While Quick-Step returns with a deep classics team led by defending champion Philippe Gilbert and Tour of Flanders winner Niki Terpstra, Valverde will see solid support. Mikel Landa, Carlos Betancur, Winner Anacona, Andrey Amador, Imanol Erviti, and JJ Rojas will back Valverde on Sunday.
With many top names coming out of the cobblestone classics, including Peter Sagan (Bora-Hansgrohe), Greg Van Avermaet (BMC Racing), and Terpstra, it will be the only major clash between the cobblestone riders and the Ardennes specialists. Many of the top Flemish classics riders are ending their spring campaign Sunday.

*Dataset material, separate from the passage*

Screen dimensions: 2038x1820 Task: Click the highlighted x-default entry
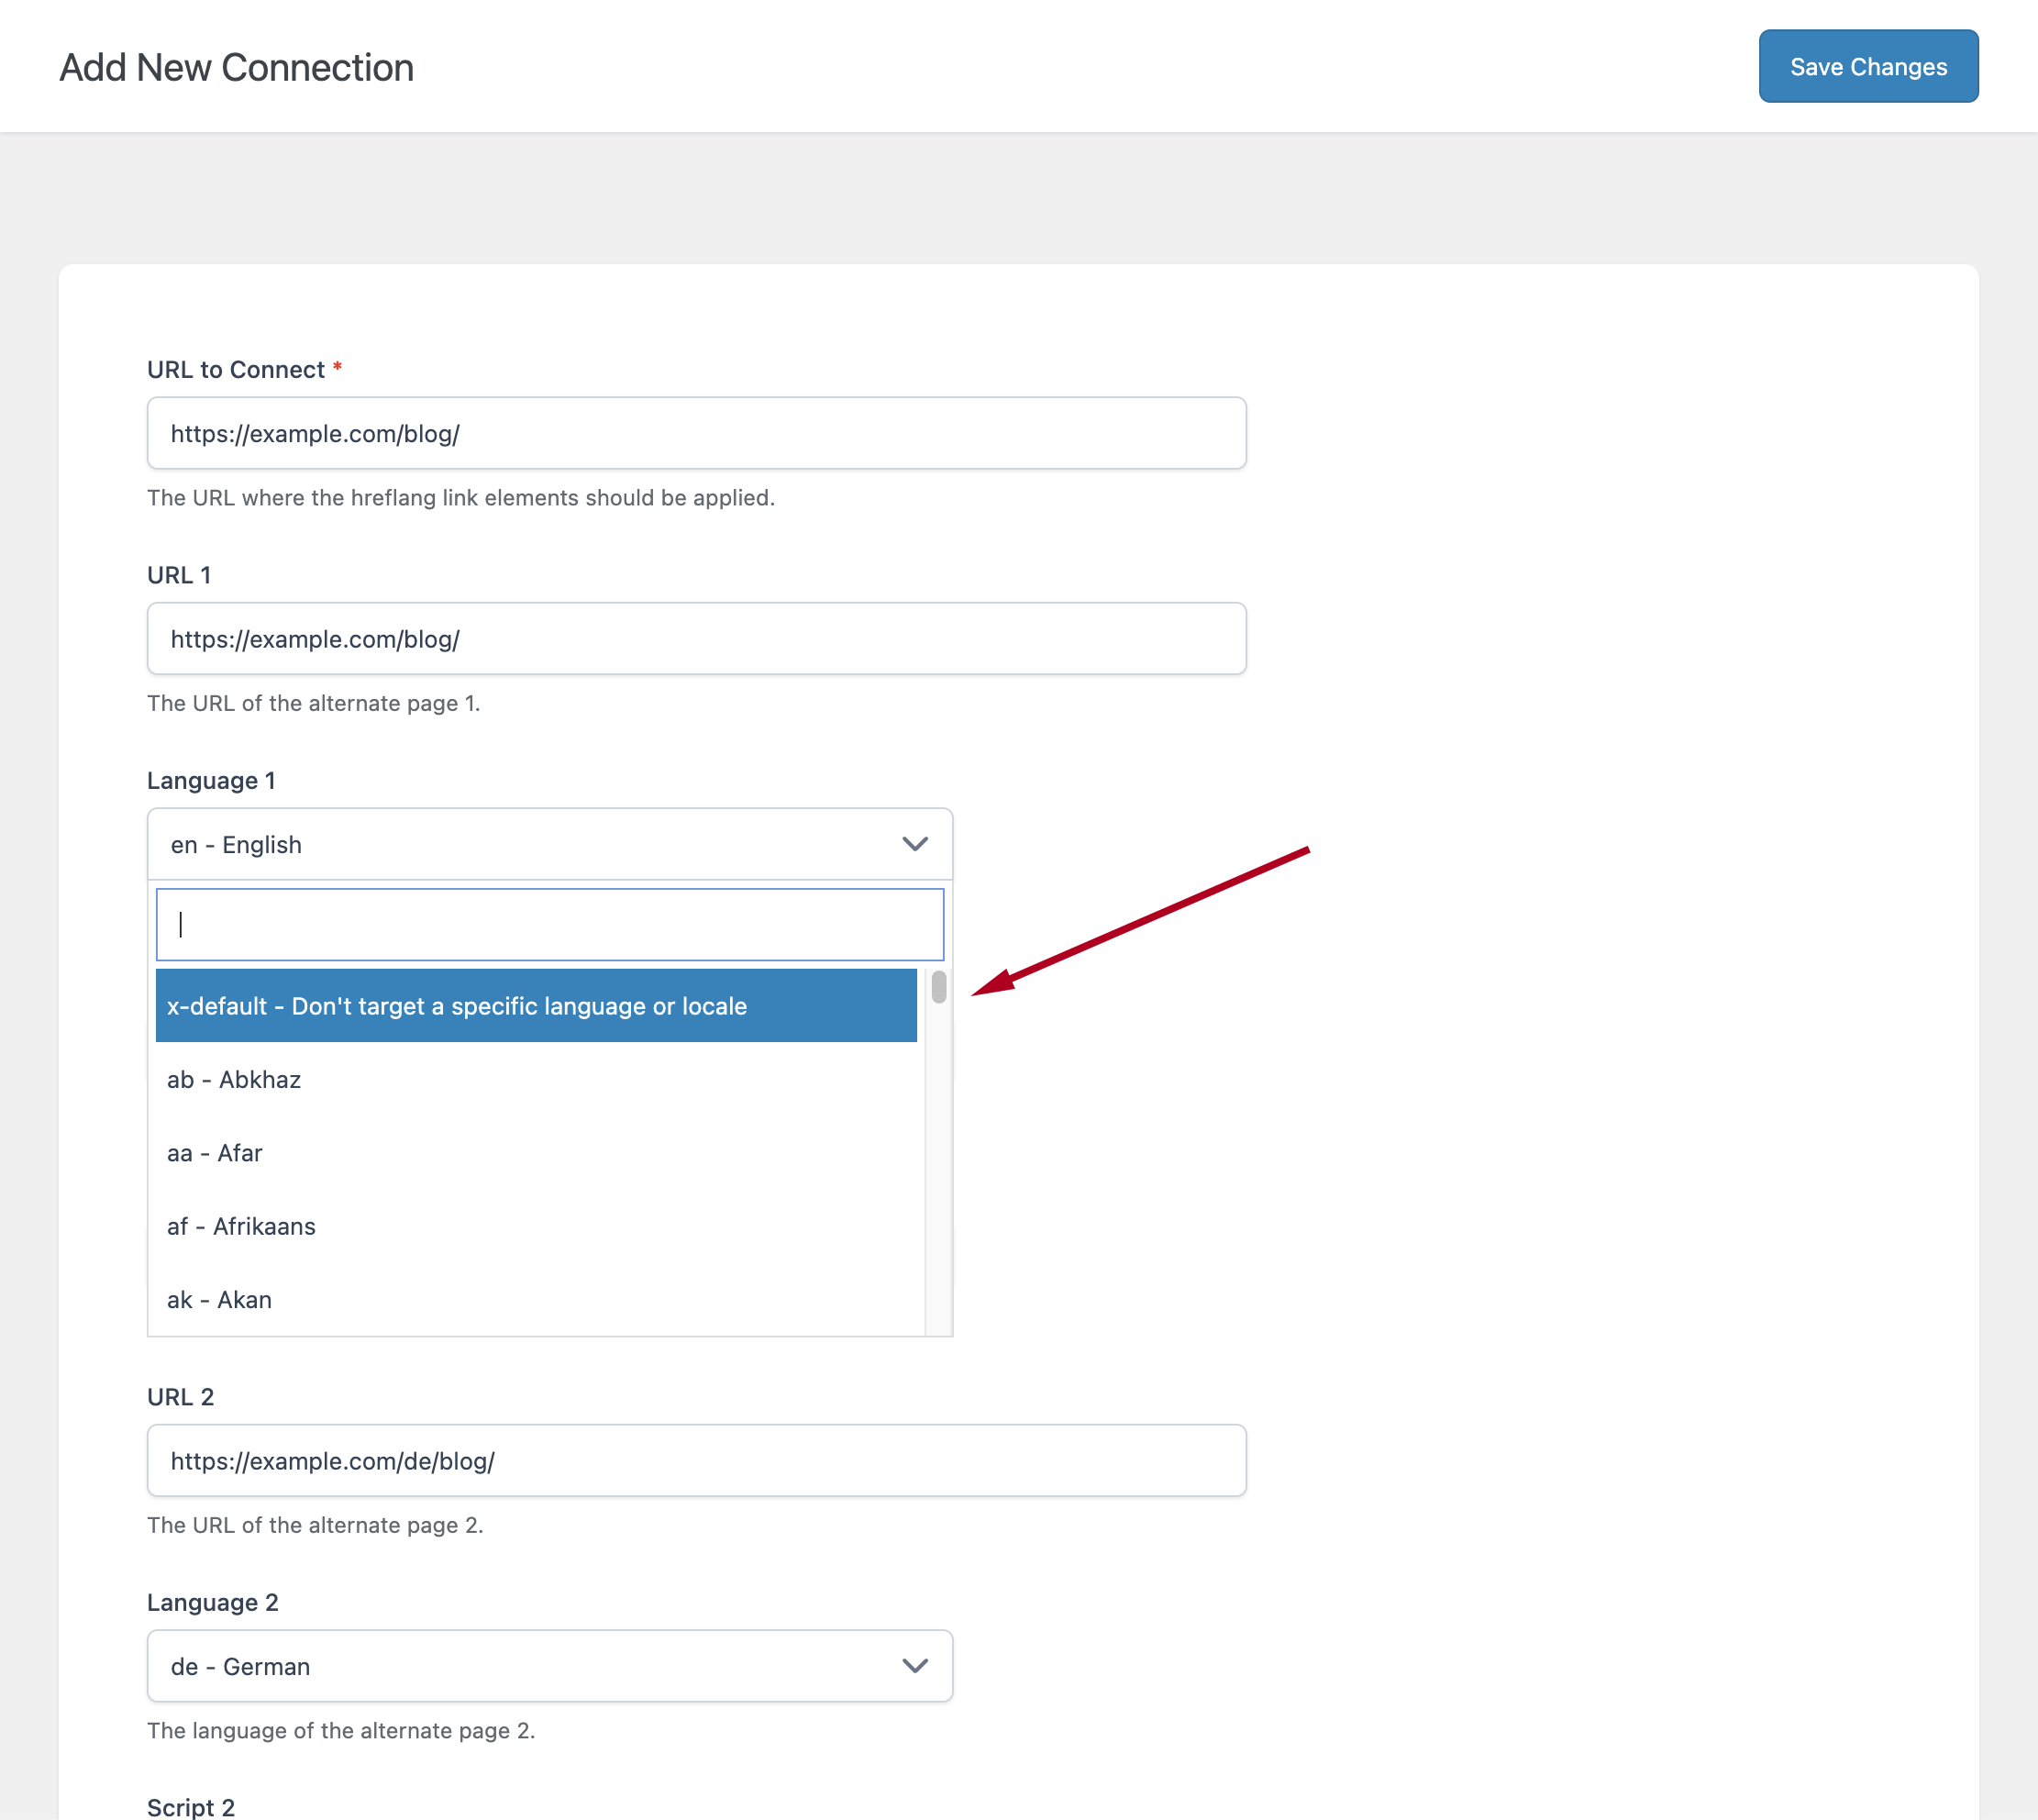(x=536, y=1005)
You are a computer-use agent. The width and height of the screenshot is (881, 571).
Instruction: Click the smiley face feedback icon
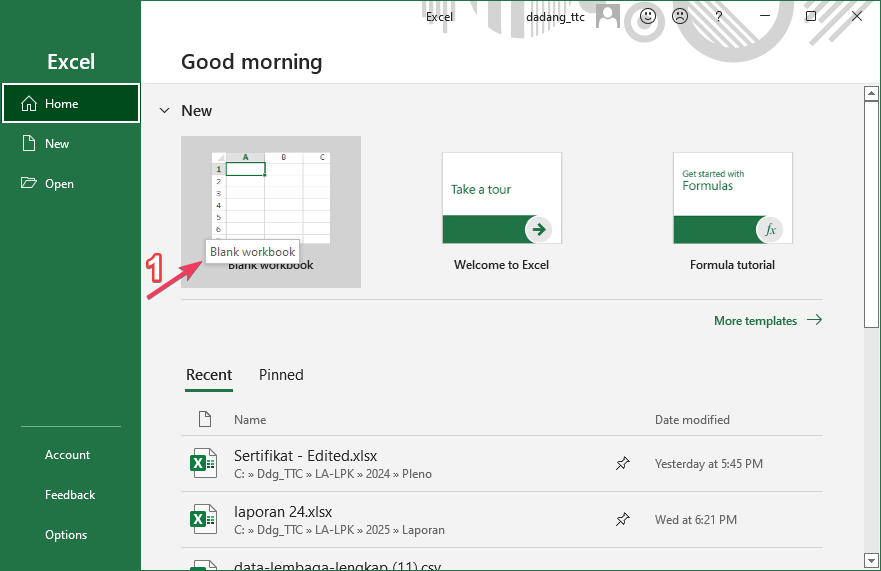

While he might not be the five-star favorite at Amstel, Valverde certainly will be in the Ardennes. He’s won Flèche Wallonne five times, including the past four in a row. And he’s won Liège-Bastogne-Liège four times, just one short of Eddy Merckx’s record.
“I have to adapt every year,” Valverde said, “depending on the race conditions and on what my rivals have been doing. If I am at the front with 200m to 250m to go, I am very hard to beat.”
Valverde clearly loves racing in the Ardennes. He’s started Liège and Flèche some 12 times respectively during his career. He’s only raced the GP Miguel Indurain more with 13 starts there. He won that Spanish race for his second time at the end of March.
The other monument ideally suited for the Valverde — the Giro di Lombardia held in Italy each fall — has also proven hard to knock off. In seven starts, he’s twice been runner-up, in 2013 and 2014.
Valverde is enjoying the best spring of his career despite nearly seeing his career end with a devastating crash in the first day of last year’s Tour de France. With nine wins across 25 days of racing, he’s won stages and the overall in all three stage races he’s started — Valenciana, Abu Dhabi, and Catalunya — and won one of the eight one-day races he’s started.
After racing Dwars door Vlaanderen (11th) and previewing this week the decisive cobblestone sectors that will be featured in stage nine of this year’s Tour de France, Valverde looks primed for the most important week of his spring calendar.
Sunday’s Amstel Gold Race will be Valverde’s biggest challenge as he already knows the winning recipe at Flèche and Liège.